O novo presidente parece seguir à risca a mesma cartilha. Um comércio agonizante que emprega 70% da mão de obra brasileira, que não teve nenhuma ajuda na pandemia, que opera muitas vezes abaixo da inflação, que é responsável pelo vale-transporte de grande parte da população usuária do transporte, não o parece causa sensível o suficiente para que a sua associação tome partido. Já no caso as vindas do dono do Havan pedindo o escancaro de tudo e todos durante a pandemia, pareceu bem mais apropriado apoiar. Sem contar os comícios do nefasto ex-presidente e suas brincadeirinhas de moto com dinheiro público. Essas também pareceram justas e necessárias.

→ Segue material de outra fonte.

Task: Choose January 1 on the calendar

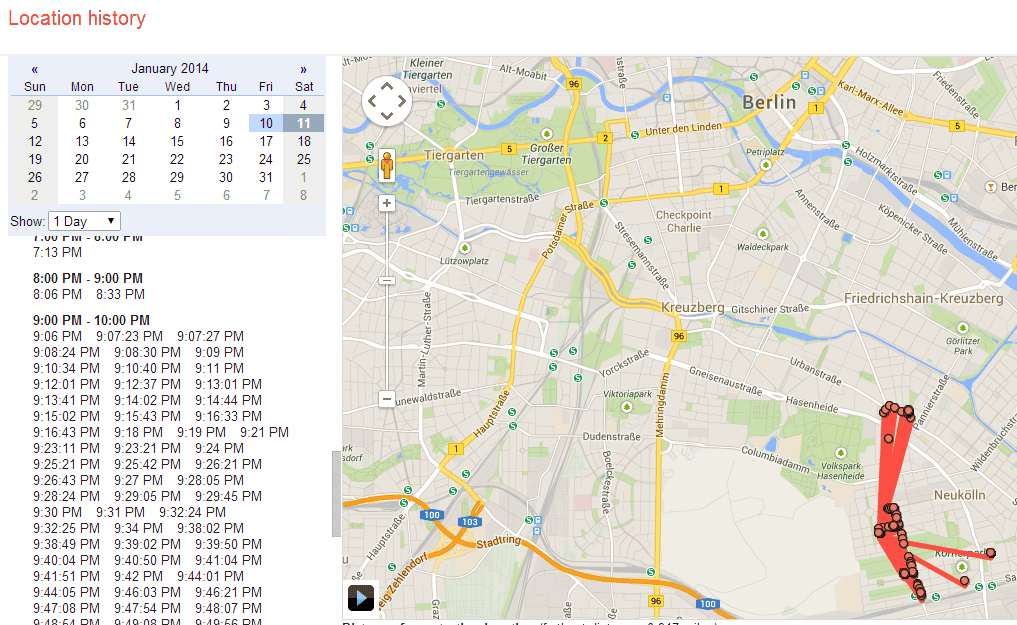Action: [177, 105]
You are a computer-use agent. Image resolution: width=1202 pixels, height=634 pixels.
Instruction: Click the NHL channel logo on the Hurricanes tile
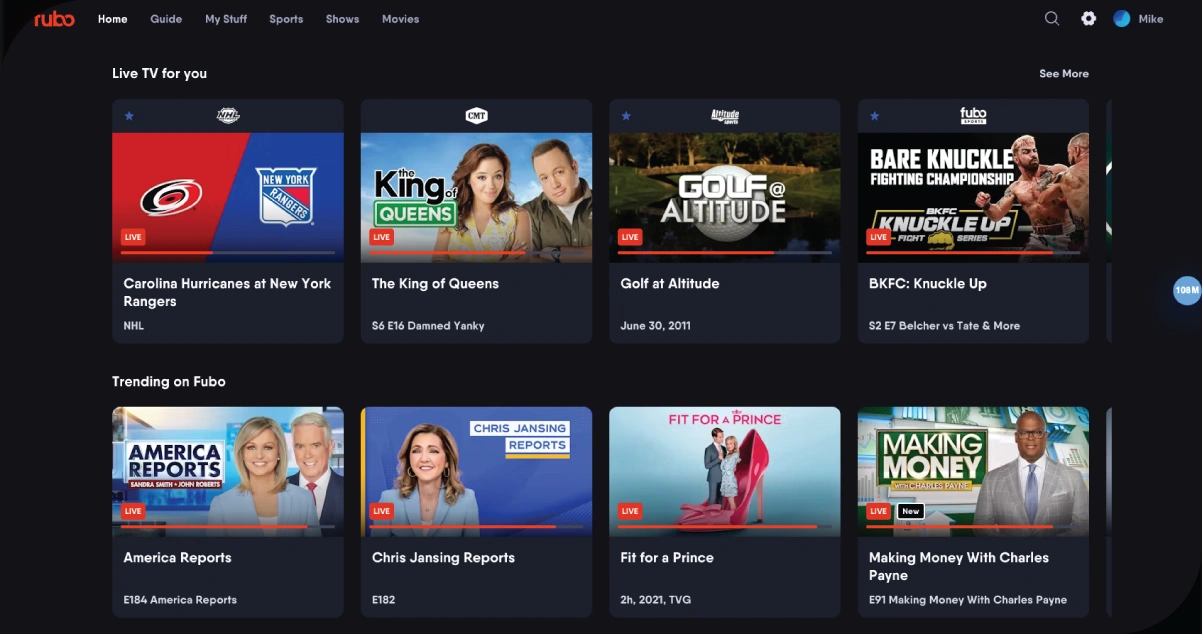(x=228, y=115)
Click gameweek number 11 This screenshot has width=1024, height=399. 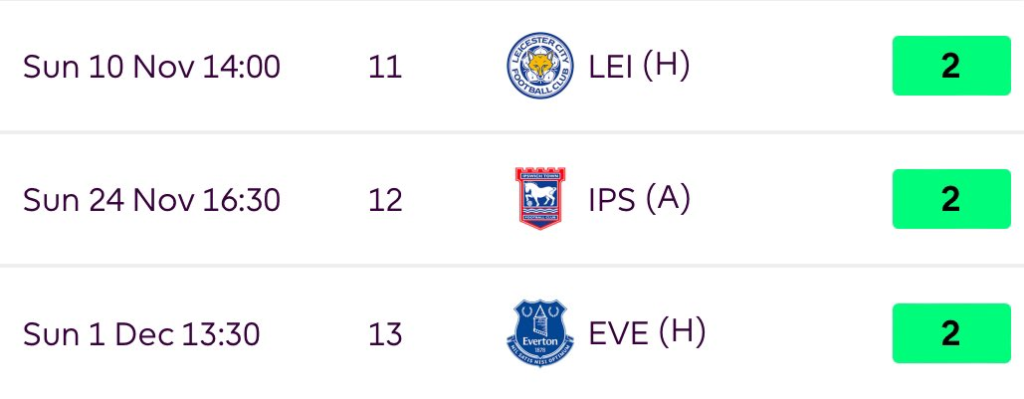tap(385, 67)
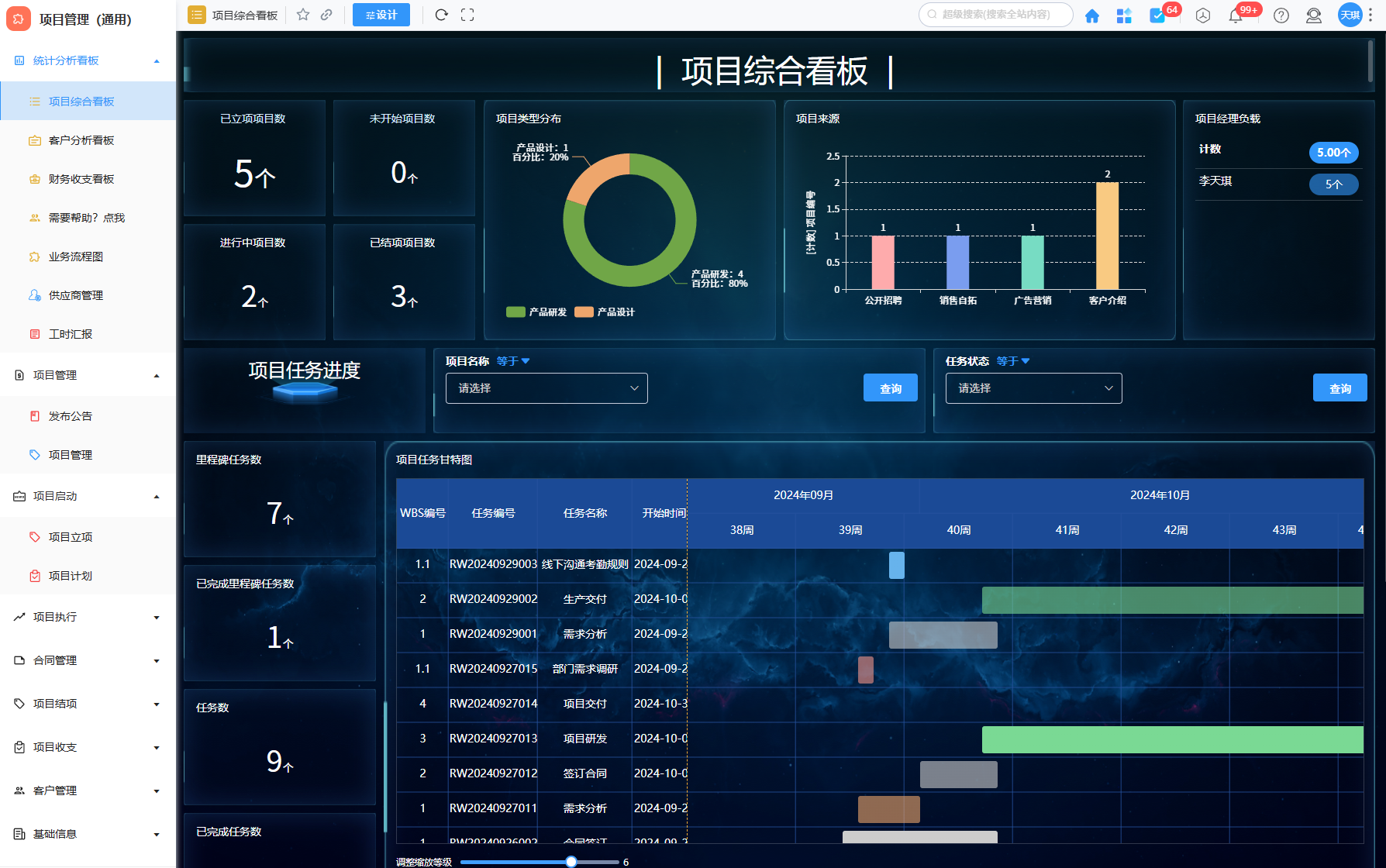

Coitado do Barão do Serro Azul, fundador da associação, que deve se revirar no túmulo quando olha pra atual diretoria e conselho e sabe que aqueles senhores representam tudo pelo qual, ele, progressista egresso da escola de humanidades do Rio de Janeiro e abolicionista convicto, lutou contra. Este repositório de atraso real, travestido de conservadorismo, não consegue entender que um transporte de qualidade e com preço justo pode ser a força motriz de uma retomada do comércio. Preferem deixá-lo como o freio de mão que ele hoje em dia representa.

Nem a força de uma associação nacional e mais abrangente, a ABRASEL – Associação Brasileira de Bares e Restaurantes, que de pronto se manifestou favorável às reclamações, fez o conselho da ACP levantar da cadeira. Ainda que a própria ABRASEL não seja afeita a partidarismos, ela viu o óbvio: há algo de errado no transporte de Curitiba que não favorece a ninguém. A entidade não só comprou a briga como também mandou seu Presidente, junto com outros empresários, a reuniões no Ministério Público e deixou-se representar em outras tantas ocasiões por esses empresários que buscam esclarecimentos junto ao poder público.

Escrevo este texto sabendo que não serão minhas críticas que farão uma adesão mágica da associação. Não tenho a envergadura respeitada por eles. Escrevo por respeito à figura do Barão do Serro Azul, um progressista, que não deve ser vinculado às recentes atitudes da ACP. Escrevo também por nós pequenos, que devemos enxergar claramente quem de fato nos representa e a quem devemos nos associar. No mais, no auge dos meus aproximados quarenta anos, tenho plena certeza de alguns clichês, um deles é que de onde não se espera nada, nada vem mesmo.